Record excerpts>
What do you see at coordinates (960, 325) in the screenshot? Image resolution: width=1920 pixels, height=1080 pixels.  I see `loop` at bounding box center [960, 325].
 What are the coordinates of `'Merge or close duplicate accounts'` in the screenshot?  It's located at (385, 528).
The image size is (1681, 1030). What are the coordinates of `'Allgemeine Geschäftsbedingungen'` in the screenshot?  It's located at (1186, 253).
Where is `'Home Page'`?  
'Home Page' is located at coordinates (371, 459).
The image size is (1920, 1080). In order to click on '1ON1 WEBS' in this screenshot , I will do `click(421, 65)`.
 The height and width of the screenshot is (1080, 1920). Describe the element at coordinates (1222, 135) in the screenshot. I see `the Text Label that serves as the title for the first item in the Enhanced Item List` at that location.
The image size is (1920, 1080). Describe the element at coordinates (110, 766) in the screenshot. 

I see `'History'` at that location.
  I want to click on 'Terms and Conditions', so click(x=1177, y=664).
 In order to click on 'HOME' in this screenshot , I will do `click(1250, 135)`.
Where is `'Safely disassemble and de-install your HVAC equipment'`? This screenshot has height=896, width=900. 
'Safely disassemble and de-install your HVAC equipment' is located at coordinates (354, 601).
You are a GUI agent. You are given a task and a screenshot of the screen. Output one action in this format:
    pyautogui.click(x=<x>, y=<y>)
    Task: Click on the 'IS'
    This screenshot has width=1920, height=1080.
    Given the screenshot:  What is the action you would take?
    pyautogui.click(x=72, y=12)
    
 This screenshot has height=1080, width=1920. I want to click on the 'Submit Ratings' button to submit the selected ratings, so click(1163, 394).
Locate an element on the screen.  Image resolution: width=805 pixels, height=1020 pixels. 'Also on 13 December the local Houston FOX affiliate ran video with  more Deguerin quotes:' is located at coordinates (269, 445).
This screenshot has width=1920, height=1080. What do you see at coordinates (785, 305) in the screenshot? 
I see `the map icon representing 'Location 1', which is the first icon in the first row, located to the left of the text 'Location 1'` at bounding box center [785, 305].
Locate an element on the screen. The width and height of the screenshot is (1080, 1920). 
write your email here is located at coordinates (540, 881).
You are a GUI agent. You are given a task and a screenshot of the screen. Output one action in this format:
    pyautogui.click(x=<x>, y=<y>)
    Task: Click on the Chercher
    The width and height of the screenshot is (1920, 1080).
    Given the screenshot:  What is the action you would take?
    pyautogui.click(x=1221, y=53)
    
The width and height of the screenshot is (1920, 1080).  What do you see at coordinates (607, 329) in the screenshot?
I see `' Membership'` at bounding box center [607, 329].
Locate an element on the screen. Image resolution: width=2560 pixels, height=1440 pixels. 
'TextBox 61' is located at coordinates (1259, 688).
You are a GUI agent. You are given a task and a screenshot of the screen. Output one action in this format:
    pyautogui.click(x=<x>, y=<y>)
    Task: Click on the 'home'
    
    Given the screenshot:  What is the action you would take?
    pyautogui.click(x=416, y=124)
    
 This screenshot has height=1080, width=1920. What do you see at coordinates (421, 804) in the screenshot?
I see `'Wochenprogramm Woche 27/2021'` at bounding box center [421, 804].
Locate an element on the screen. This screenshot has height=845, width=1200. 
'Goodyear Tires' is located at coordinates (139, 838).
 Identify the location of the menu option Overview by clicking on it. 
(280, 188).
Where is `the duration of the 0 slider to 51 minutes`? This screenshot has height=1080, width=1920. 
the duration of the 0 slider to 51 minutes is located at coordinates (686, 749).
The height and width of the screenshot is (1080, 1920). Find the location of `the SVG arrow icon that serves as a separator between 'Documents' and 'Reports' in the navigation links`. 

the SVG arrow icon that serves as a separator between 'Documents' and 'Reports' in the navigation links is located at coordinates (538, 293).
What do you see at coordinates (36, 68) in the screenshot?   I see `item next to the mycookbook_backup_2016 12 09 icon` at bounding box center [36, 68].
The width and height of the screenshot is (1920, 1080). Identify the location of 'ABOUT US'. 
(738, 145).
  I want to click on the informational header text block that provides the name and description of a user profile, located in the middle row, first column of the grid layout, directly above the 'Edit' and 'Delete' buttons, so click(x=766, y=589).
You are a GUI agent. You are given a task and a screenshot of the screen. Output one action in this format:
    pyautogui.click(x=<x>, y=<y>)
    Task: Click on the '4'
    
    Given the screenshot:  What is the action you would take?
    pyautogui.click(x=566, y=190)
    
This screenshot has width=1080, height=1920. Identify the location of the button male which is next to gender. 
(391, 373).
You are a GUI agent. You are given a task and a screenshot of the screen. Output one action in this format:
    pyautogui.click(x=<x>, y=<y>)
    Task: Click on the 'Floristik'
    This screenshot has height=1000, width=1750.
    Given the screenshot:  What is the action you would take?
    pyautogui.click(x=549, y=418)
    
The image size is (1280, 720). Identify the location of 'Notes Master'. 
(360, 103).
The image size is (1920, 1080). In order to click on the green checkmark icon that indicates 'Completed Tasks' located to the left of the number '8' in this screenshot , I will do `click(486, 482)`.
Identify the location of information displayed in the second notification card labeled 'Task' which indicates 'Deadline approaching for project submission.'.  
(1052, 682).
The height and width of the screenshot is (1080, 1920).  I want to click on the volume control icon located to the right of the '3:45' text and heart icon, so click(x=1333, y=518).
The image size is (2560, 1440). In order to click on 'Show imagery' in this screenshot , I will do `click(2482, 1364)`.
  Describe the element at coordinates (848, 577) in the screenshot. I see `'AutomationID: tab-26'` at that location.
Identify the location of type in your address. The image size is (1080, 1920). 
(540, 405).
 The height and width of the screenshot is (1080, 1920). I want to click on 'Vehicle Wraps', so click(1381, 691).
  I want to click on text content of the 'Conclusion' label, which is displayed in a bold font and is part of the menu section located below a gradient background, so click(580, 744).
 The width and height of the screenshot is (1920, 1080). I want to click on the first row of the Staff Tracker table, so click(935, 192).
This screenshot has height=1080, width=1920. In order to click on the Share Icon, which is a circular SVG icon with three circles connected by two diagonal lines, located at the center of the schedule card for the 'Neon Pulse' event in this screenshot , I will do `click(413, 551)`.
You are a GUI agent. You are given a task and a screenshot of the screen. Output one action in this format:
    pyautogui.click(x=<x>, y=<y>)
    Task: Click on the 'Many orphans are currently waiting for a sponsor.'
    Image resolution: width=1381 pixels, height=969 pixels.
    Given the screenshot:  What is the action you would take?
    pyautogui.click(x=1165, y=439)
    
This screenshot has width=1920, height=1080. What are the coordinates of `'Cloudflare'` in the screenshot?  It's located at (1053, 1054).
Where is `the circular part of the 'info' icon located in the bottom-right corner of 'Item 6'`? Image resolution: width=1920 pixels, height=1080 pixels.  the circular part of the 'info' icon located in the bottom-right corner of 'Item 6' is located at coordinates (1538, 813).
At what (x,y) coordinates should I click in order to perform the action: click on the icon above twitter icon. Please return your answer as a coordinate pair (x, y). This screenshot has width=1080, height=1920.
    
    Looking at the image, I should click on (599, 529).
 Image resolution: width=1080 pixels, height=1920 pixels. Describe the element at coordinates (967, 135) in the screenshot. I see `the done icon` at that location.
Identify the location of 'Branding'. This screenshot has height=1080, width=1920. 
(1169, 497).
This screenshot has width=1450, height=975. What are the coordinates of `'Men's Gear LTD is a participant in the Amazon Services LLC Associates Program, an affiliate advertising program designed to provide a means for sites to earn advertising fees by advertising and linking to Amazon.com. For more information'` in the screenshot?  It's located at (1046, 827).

Exercise>
Copy out every entry above word for word, without any changes.

Solution to the problem>
What do you see at coordinates (960, 325) in the screenshot? Image resolution: width=1920 pixels, height=1080 pixels.  I see `loop` at bounding box center [960, 325].
 What are the coordinates of `'Merge or close duplicate accounts'` in the screenshot?  It's located at (385, 528).
The image size is (1681, 1030). What are the coordinates of `'Allgemeine Geschäftsbedingungen'` in the screenshot?  It's located at (1186, 253).
Where is `'Home Page'`?  
'Home Page' is located at coordinates (371, 459).
The image size is (1920, 1080). In order to click on '1ON1 WEBS' in this screenshot , I will do `click(421, 65)`.
 The height and width of the screenshot is (1080, 1920). Describe the element at coordinates (1222, 135) in the screenshot. I see `the Text Label that serves as the title for the first item in the Enhanced Item List` at that location.
The image size is (1920, 1080). Describe the element at coordinates (110, 766) in the screenshot. 

I see `'History'` at that location.
  I want to click on 'Terms and Conditions', so click(x=1177, y=664).
 In order to click on 'HOME' in this screenshot , I will do `click(1250, 135)`.
Where is `'Safely disassemble and de-install your HVAC equipment'`? This screenshot has height=896, width=900. 
'Safely disassemble and de-install your HVAC equipment' is located at coordinates (354, 601).
You are a GUI agent. You are given a task and a screenshot of the screen. Output one action in this format:
    pyautogui.click(x=<x>, y=<y>)
    Task: Click on the 'IS'
    This screenshot has width=1920, height=1080.
    Given the screenshot:  What is the action you would take?
    pyautogui.click(x=72, y=12)
    
 This screenshot has height=1080, width=1920. I want to click on the 'Submit Ratings' button to submit the selected ratings, so click(1163, 394).
Locate an element on the screen.  Image resolution: width=805 pixels, height=1020 pixels. 'Also on 13 December the local Houston FOX affiliate ran video with  more Deguerin quotes:' is located at coordinates (269, 445).
This screenshot has width=1920, height=1080. What do you see at coordinates (785, 305) in the screenshot? 
I see `the map icon representing 'Location 1', which is the first icon in the first row, located to the left of the text 'Location 1'` at bounding box center [785, 305].
Locate an element on the screen. The width and height of the screenshot is (1080, 1920). 
write your email here is located at coordinates (540, 881).
You are a GUI agent. You are given a task and a screenshot of the screen. Output one action in this format:
    pyautogui.click(x=<x>, y=<y>)
    Task: Click on the Chercher
    The width and height of the screenshot is (1920, 1080).
    Given the screenshot:  What is the action you would take?
    pyautogui.click(x=1221, y=53)
    
The width and height of the screenshot is (1920, 1080).  What do you see at coordinates (607, 329) in the screenshot?
I see `' Membership'` at bounding box center [607, 329].
Locate an element on the screen. Image resolution: width=2560 pixels, height=1440 pixels. 
'TextBox 61' is located at coordinates (1259, 688).
You are a GUI agent. You are given a task and a screenshot of the screen. Output one action in this format:
    pyautogui.click(x=<x>, y=<y>)
    Task: Click on the 'home'
    
    Given the screenshot:  What is the action you would take?
    pyautogui.click(x=416, y=124)
    
 This screenshot has height=1080, width=1920. What do you see at coordinates (421, 804) in the screenshot?
I see `'Wochenprogramm Woche 27/2021'` at bounding box center [421, 804].
Locate an element on the screen. This screenshot has height=845, width=1200. 
'Goodyear Tires' is located at coordinates (139, 838).
 Identify the location of the menu option Overview by clicking on it. 
(280, 188).
Where is `the duration of the 0 slider to 51 minutes`? This screenshot has height=1080, width=1920. 
the duration of the 0 slider to 51 minutes is located at coordinates (686, 749).
The height and width of the screenshot is (1080, 1920). Find the location of `the SVG arrow icon that serves as a separator between 'Documents' and 'Reports' in the navigation links`. 

the SVG arrow icon that serves as a separator between 'Documents' and 'Reports' in the navigation links is located at coordinates (538, 293).
What do you see at coordinates (36, 68) in the screenshot?   I see `item next to the mycookbook_backup_2016 12 09 icon` at bounding box center [36, 68].
The width and height of the screenshot is (1920, 1080). Identify the location of 'ABOUT US'. 
(738, 145).
  I want to click on the informational header text block that provides the name and description of a user profile, located in the middle row, first column of the grid layout, directly above the 'Edit' and 'Delete' buttons, so click(x=766, y=589).
You are a GUI agent. You are given a task and a screenshot of the screen. Output one action in this format:
    pyautogui.click(x=<x>, y=<y>)
    Task: Click on the '4'
    
    Given the screenshot:  What is the action you would take?
    pyautogui.click(x=566, y=190)
    
This screenshot has width=1080, height=1920. Identify the location of the button male which is next to gender. 
(391, 373).
You are a GUI agent. You are given a task and a screenshot of the screen. Output one action in this format:
    pyautogui.click(x=<x>, y=<y>)
    Task: Click on the 'Floristik'
    This screenshot has height=1000, width=1750.
    Given the screenshot:  What is the action you would take?
    pyautogui.click(x=549, y=418)
    
The image size is (1280, 720). Identify the location of 'Notes Master'. 
(360, 103).
The image size is (1920, 1080). In order to click on the green checkmark icon that indicates 'Completed Tasks' located to the left of the number '8' in this screenshot , I will do `click(486, 482)`.
Identify the location of information displayed in the second notification card labeled 'Task' which indicates 'Deadline approaching for project submission.'.  
(1052, 682).
The height and width of the screenshot is (1080, 1920).  I want to click on the volume control icon located to the right of the '3:45' text and heart icon, so click(x=1333, y=518).
The image size is (2560, 1440). In order to click on 'Show imagery' in this screenshot , I will do `click(2482, 1364)`.
  Describe the element at coordinates (848, 577) in the screenshot. I see `'AutomationID: tab-26'` at that location.
Identify the location of type in your address. The image size is (1080, 1920). 
(540, 405).
 The height and width of the screenshot is (1080, 1920). I want to click on 'Vehicle Wraps', so click(1381, 691).
  I want to click on text content of the 'Conclusion' label, which is displayed in a bold font and is part of the menu section located below a gradient background, so click(580, 744).
 The width and height of the screenshot is (1920, 1080). I want to click on the first row of the Staff Tracker table, so click(935, 192).
This screenshot has height=1080, width=1920. In order to click on the Share Icon, which is a circular SVG icon with three circles connected by two diagonal lines, located at the center of the schedule card for the 'Neon Pulse' event in this screenshot , I will do `click(413, 551)`.
You are a GUI agent. You are given a task and a screenshot of the screen. Output one action in this format:
    pyautogui.click(x=<x>, y=<y>)
    Task: Click on the 'Many orphans are currently waiting for a sponsor.'
    Image resolution: width=1381 pixels, height=969 pixels.
    Given the screenshot:  What is the action you would take?
    pyautogui.click(x=1165, y=439)
    
This screenshot has width=1920, height=1080. What are the coordinates of `'Cloudflare'` in the screenshot?  It's located at (1053, 1054).
Where is `the circular part of the 'info' icon located in the bottom-right corner of 'Item 6'`? Image resolution: width=1920 pixels, height=1080 pixels.  the circular part of the 'info' icon located in the bottom-right corner of 'Item 6' is located at coordinates (1538, 813).
At what (x,y) coordinates should I click in order to perform the action: click on the icon above twitter icon. Please return your answer as a coordinate pair (x, y). This screenshot has width=1080, height=1920.
    
    Looking at the image, I should click on (599, 529).
 Image resolution: width=1080 pixels, height=1920 pixels. Describe the element at coordinates (967, 135) in the screenshot. I see `the done icon` at that location.
Identify the location of 'Branding'. This screenshot has height=1080, width=1920. 
(1169, 497).
This screenshot has width=1450, height=975. What are the coordinates of `'Men's Gear LTD is a participant in the Amazon Services LLC Associates Program, an affiliate advertising program designed to provide a means for sites to earn advertising fees by advertising and linking to Amazon.com. For more information'` in the screenshot?  It's located at (1046, 827).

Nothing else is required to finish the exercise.